[[ Record set open ]]

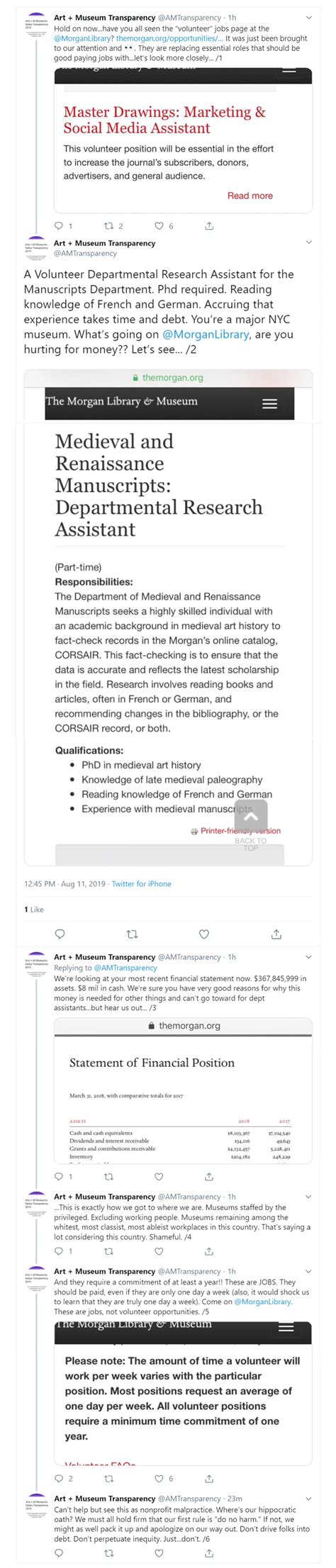Reply to the first tweet in thread
The width and height of the screenshot is (336, 1568).
click(x=59, y=226)
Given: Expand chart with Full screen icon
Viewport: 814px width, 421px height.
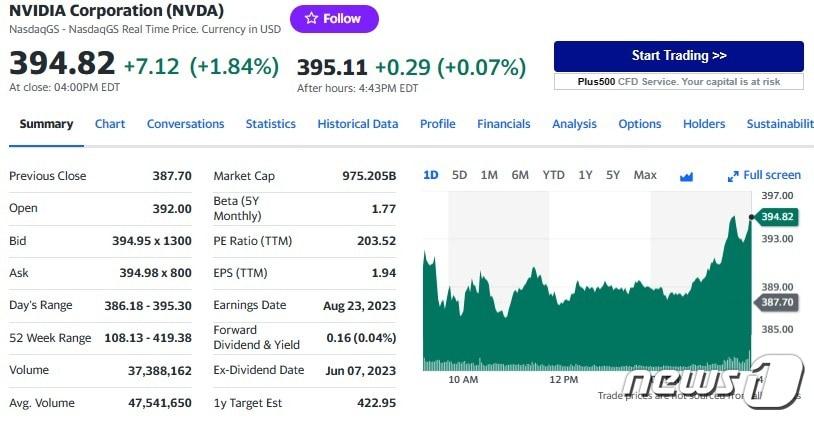Looking at the screenshot, I should [x=765, y=175].
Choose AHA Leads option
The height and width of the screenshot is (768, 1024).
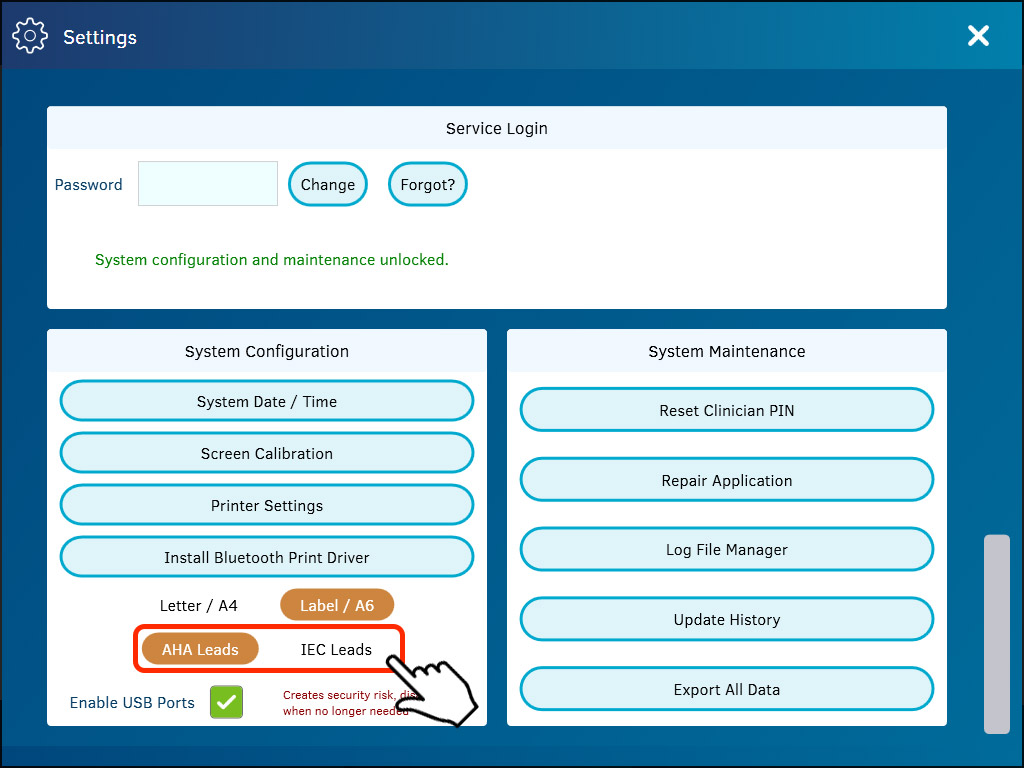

[[ Record set closed ]]

_Work required_: A word-for-word copy is needed of the lines from the line holding "Given: Expand chart with Full screen icon" through the end of the records, both included, excluding every picture.

_Task output_:
Given: Expand chart with Full screen icon
Viewport: 814px width, 421px height.
Looking at the screenshot, I should [x=765, y=175].
Choose AHA Leads option
The height and width of the screenshot is (768, 1024).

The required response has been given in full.